▶ _Action item_
All the entries, exactly as they read, must be written out again.

[Source material — start]

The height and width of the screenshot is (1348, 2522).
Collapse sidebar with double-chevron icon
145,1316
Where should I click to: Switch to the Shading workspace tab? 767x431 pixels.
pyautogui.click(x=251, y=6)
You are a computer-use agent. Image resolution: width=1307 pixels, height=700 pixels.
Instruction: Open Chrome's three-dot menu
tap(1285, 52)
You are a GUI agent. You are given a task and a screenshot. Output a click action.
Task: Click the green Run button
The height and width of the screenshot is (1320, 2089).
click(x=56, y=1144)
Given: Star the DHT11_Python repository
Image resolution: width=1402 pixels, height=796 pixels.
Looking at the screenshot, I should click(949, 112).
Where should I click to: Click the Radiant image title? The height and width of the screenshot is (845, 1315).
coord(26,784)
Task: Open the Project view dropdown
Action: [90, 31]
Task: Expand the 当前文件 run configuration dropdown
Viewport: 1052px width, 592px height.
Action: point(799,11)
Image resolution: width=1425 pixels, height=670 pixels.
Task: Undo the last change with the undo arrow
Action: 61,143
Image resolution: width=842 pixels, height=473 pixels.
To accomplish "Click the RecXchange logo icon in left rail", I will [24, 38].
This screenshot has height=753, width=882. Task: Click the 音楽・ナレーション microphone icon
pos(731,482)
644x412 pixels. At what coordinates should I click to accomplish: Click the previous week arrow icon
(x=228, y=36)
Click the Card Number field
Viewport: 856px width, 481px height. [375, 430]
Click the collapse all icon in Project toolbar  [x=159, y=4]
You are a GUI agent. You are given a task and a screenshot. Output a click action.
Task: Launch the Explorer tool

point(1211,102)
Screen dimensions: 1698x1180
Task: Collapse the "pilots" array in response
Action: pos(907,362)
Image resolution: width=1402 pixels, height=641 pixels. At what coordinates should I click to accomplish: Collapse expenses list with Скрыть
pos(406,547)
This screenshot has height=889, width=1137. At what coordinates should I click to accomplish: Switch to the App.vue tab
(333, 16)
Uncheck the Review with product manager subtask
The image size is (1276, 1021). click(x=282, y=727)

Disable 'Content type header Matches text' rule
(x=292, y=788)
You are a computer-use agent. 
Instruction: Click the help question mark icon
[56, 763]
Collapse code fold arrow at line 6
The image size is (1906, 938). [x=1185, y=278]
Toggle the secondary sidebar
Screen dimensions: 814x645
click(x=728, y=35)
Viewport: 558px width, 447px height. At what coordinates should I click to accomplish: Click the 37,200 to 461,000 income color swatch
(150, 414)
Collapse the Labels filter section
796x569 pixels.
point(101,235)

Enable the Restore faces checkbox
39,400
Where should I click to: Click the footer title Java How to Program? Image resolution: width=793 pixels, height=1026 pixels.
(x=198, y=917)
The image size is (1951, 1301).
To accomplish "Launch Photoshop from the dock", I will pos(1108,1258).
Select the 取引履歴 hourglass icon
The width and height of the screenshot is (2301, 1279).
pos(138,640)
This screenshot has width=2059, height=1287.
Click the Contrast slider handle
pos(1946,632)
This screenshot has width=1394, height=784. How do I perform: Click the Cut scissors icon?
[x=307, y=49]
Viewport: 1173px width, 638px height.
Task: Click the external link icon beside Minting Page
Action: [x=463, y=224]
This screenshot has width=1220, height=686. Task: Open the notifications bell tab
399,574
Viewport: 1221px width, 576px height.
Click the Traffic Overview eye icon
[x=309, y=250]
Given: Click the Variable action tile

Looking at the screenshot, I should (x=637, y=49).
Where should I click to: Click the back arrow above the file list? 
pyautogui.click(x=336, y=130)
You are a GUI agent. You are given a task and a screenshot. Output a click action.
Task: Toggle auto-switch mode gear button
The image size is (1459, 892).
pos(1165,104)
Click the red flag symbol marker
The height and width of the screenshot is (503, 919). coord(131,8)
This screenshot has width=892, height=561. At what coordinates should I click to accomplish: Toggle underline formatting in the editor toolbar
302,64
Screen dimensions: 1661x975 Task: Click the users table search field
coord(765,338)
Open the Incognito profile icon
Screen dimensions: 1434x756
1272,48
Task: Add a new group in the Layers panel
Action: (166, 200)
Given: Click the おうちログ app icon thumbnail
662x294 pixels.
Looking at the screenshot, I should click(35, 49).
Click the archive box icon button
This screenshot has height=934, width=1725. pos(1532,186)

[Source material — finish]

▶ _Exercise response_
The height and width of the screenshot is (1348, 2522).
Collapse sidebar with double-chevron icon
145,1316
Where should I click to: Switch to the Shading workspace tab? 767x431 pixels.
pyautogui.click(x=251, y=6)
You are a computer-use agent. Image resolution: width=1307 pixels, height=700 pixels.
Instruction: Open Chrome's three-dot menu
tap(1285, 52)
You are a GUI agent. You are given a task and a screenshot. Output a click action.
Task: Click the green Run button
The height and width of the screenshot is (1320, 2089).
click(x=56, y=1144)
Given: Star the DHT11_Python repository
Image resolution: width=1402 pixels, height=796 pixels.
Looking at the screenshot, I should click(949, 112).
Where should I click to: Click the Radiant image title? The height and width of the screenshot is (845, 1315).
coord(26,784)
Task: Open the Project view dropdown
Action: [90, 31]
Task: Expand the 当前文件 run configuration dropdown
Viewport: 1052px width, 592px height.
Action: point(799,11)
Image resolution: width=1425 pixels, height=670 pixels.
Task: Undo the last change with the undo arrow
Action: 61,143
Image resolution: width=842 pixels, height=473 pixels.
To accomplish "Click the RecXchange logo icon in left rail", I will [24, 38].
This screenshot has height=753, width=882. Task: Click the 音楽・ナレーション microphone icon
pos(731,482)
644x412 pixels. At what coordinates should I click to accomplish: Click the previous week arrow icon
(x=228, y=36)
Click the Card Number field
Viewport: 856px width, 481px height. [375, 430]
Click the collapse all icon in Project toolbar  [x=159, y=4]
You are a GUI agent. You are given a task and a screenshot. Output a click action.
Task: Launch the Explorer tool

point(1211,102)
Screen dimensions: 1698x1180
Task: Collapse the "pilots" array in response
Action: pos(907,362)
Image resolution: width=1402 pixels, height=641 pixels. At what coordinates should I click to accomplish: Collapse expenses list with Скрыть
pos(406,547)
This screenshot has height=889, width=1137. At what coordinates should I click to accomplish: Switch to the App.vue tab
(333, 16)
Uncheck the Review with product manager subtask
The image size is (1276, 1021). click(x=282, y=727)

Disable 'Content type header Matches text' rule
(x=292, y=788)
You are a computer-use agent. 
Instruction: Click the help question mark icon
[56, 763]
Collapse code fold arrow at line 6
The image size is (1906, 938). [x=1185, y=278]
Toggle the secondary sidebar
Screen dimensions: 814x645
click(x=728, y=35)
Viewport: 558px width, 447px height. At what coordinates should I click to accomplish: Click the 37,200 to 461,000 income color swatch
(150, 414)
Collapse the Labels filter section
796x569 pixels.
point(101,235)

Enable the Restore faces checkbox
39,400
Where should I click to: Click the footer title Java How to Program? Image resolution: width=793 pixels, height=1026 pixels.
(x=198, y=917)
The image size is (1951, 1301).
To accomplish "Launch Photoshop from the dock", I will pos(1108,1258).
Select the 取引履歴 hourglass icon
The width and height of the screenshot is (2301, 1279).
pos(138,640)
This screenshot has width=2059, height=1287.
Click the Contrast slider handle
pos(1946,632)
This screenshot has width=1394, height=784. How do I perform: Click the Cut scissors icon?
[x=307, y=49]
Viewport: 1173px width, 638px height.
Task: Click the external link icon beside Minting Page
Action: [x=463, y=224]
This screenshot has width=1220, height=686. Task: Open the notifications bell tab
399,574
Viewport: 1221px width, 576px height.
Click the Traffic Overview eye icon
[x=309, y=250]
Given: Click the Variable action tile

Looking at the screenshot, I should (x=637, y=49).
Where should I click to: Click the back arrow above the file list? 
pyautogui.click(x=336, y=130)
You are a GUI agent. You are given a task and a screenshot. Output a click action.
Task: Toggle auto-switch mode gear button
The image size is (1459, 892).
pos(1165,104)
Click the red flag symbol marker
The height and width of the screenshot is (503, 919). coord(131,8)
This screenshot has width=892, height=561. At what coordinates should I click to accomplish: Toggle underline formatting in the editor toolbar
302,64
Screen dimensions: 1661x975 Task: Click the users table search field
coord(765,338)
Open the Incognito profile icon
Screen dimensions: 1434x756
1272,48
Task: Add a new group in the Layers panel
Action: (166, 200)
Given: Click the おうちログ app icon thumbnail
662x294 pixels.
Looking at the screenshot, I should click(35, 49).
Click the archive box icon button
This screenshot has height=934, width=1725. pos(1532,186)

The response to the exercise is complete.